> **Requirement**
Print exactly, and only, the lines from the one containing "The image size" through the last line of the records below, both included; leave out the pictures.

Data records
* * * * *

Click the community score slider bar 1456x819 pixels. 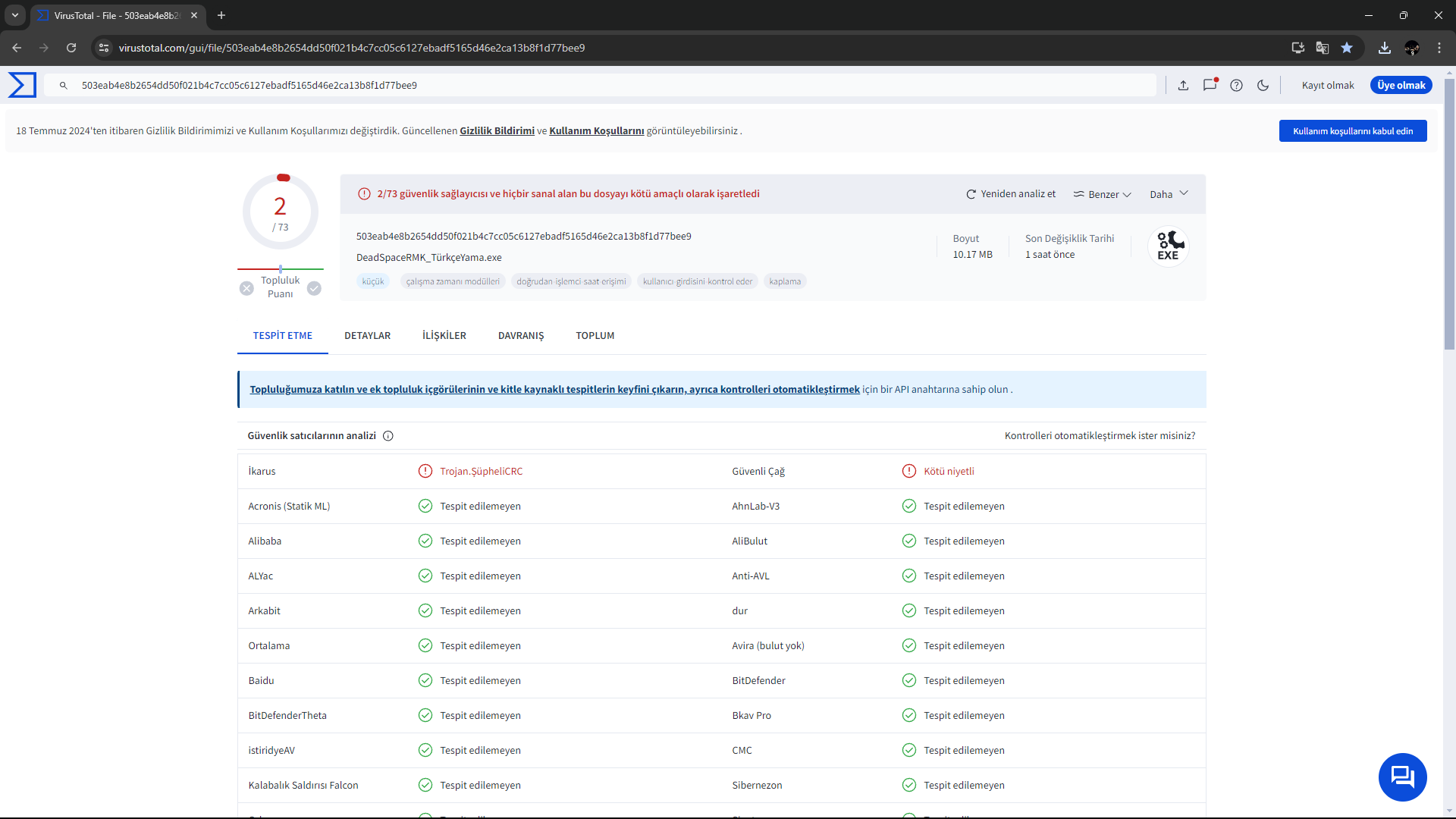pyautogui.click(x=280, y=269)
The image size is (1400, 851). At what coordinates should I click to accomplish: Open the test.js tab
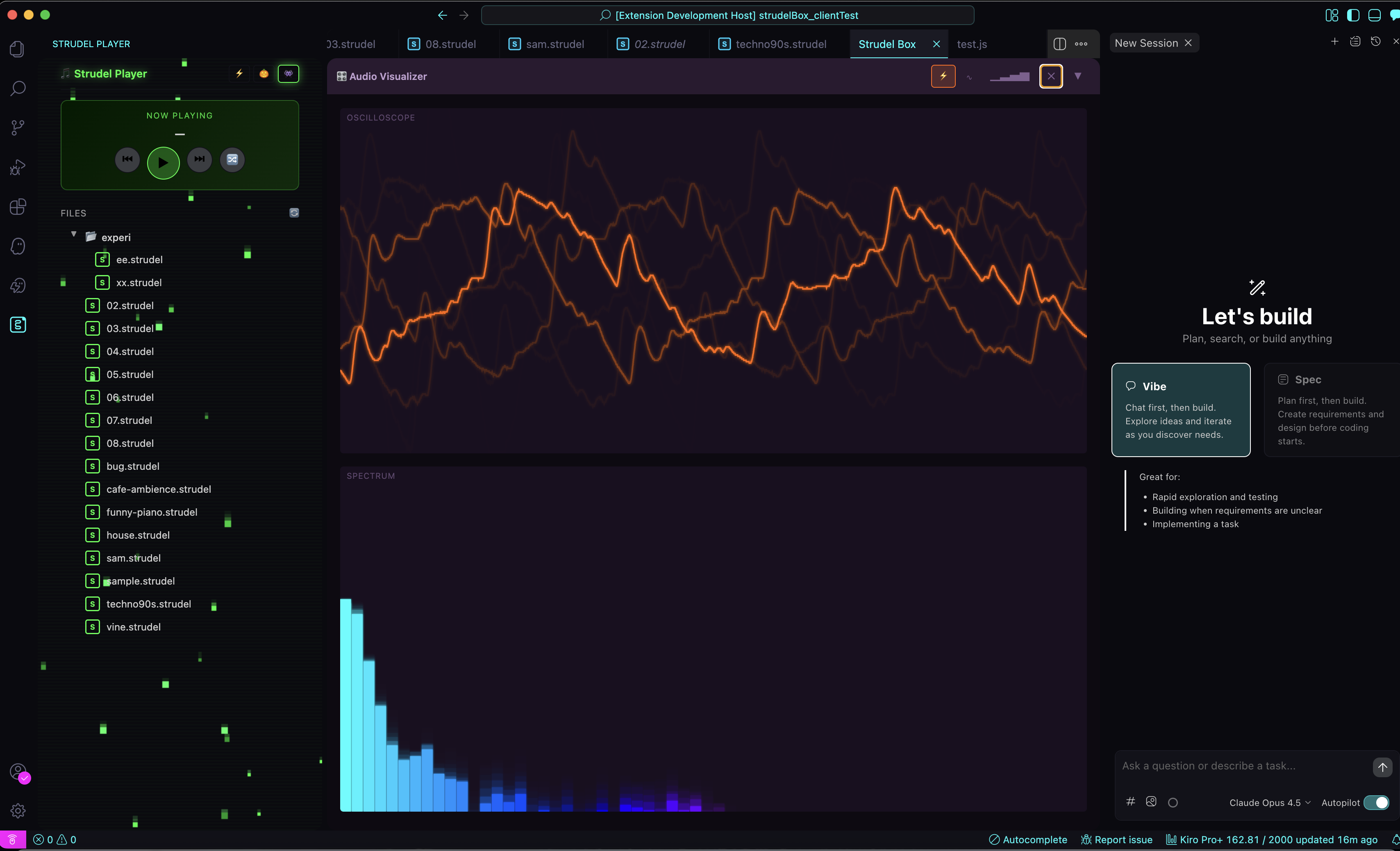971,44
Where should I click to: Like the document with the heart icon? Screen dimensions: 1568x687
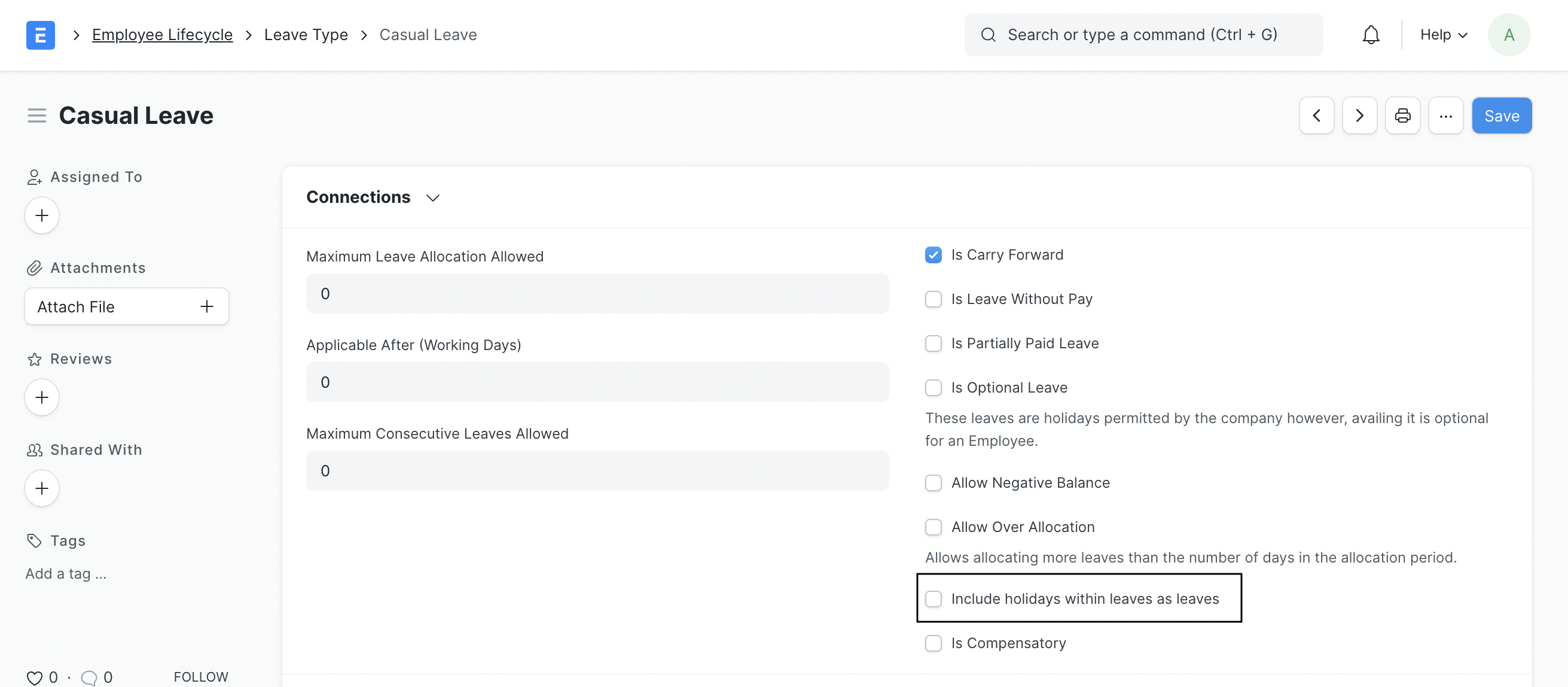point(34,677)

* * * * *

> **Expected output**
The image size is (1400, 851). At what coordinates should I click to accomplish: Open the test.js tab
971,44
Where should I click to: Like the document with the heart icon? Screen dimensions: 1568x687
point(34,677)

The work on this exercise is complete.